| What needs to be done |
Please lay out the lines as a numbered list, starting at the line containing "Where should I click to: Click" and ending at the last line of the rows, with blank lines left out.

| The records |
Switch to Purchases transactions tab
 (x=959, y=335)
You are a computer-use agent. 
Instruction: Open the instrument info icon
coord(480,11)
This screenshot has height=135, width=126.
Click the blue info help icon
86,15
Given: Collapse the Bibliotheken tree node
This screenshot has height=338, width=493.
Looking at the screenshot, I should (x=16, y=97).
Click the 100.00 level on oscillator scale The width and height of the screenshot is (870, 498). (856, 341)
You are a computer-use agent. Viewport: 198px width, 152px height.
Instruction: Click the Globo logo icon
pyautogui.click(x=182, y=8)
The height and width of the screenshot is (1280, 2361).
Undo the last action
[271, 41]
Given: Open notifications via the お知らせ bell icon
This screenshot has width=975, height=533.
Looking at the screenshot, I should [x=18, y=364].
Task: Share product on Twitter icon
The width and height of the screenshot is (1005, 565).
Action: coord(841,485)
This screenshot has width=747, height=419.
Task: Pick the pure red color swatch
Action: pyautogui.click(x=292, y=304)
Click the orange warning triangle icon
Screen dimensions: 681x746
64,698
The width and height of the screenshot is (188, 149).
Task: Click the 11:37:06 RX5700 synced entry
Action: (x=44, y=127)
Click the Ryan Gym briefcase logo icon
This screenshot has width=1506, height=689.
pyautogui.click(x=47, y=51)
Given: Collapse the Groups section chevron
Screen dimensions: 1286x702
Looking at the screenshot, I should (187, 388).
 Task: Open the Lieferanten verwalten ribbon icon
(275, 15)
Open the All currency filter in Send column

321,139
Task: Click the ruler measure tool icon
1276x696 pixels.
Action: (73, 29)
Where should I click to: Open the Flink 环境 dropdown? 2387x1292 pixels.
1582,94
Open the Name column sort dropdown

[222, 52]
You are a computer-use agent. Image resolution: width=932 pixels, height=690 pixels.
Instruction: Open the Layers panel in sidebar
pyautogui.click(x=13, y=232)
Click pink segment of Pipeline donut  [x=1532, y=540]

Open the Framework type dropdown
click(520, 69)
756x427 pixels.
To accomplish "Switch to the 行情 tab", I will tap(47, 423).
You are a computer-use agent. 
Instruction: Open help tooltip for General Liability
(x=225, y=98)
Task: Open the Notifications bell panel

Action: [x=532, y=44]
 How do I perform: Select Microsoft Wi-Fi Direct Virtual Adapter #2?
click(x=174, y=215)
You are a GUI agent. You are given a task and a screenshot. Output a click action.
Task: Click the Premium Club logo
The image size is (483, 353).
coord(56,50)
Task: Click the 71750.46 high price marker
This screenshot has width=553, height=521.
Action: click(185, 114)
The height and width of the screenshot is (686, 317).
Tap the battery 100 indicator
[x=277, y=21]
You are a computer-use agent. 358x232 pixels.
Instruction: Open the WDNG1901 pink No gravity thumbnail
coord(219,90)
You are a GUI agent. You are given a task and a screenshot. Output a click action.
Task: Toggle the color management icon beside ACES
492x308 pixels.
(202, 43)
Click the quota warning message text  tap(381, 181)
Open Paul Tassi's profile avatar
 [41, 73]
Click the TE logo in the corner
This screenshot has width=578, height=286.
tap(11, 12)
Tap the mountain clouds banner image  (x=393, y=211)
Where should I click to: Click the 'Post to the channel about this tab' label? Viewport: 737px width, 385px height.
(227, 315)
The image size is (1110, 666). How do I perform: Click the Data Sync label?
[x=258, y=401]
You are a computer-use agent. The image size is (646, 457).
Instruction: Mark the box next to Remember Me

| Task response |
1. Where should I click to: Click the 'Post to the channel about this tab' label? Viewport: 737px width, 385px height.
2. (227, 315)
3. The image size is (1110, 666). How do I perform: Click the Data Sync label?
4. [x=258, y=401]
5. You are a computer-use agent. The image size is (646, 457).
6. Instruction: Mark the box next to Remember Me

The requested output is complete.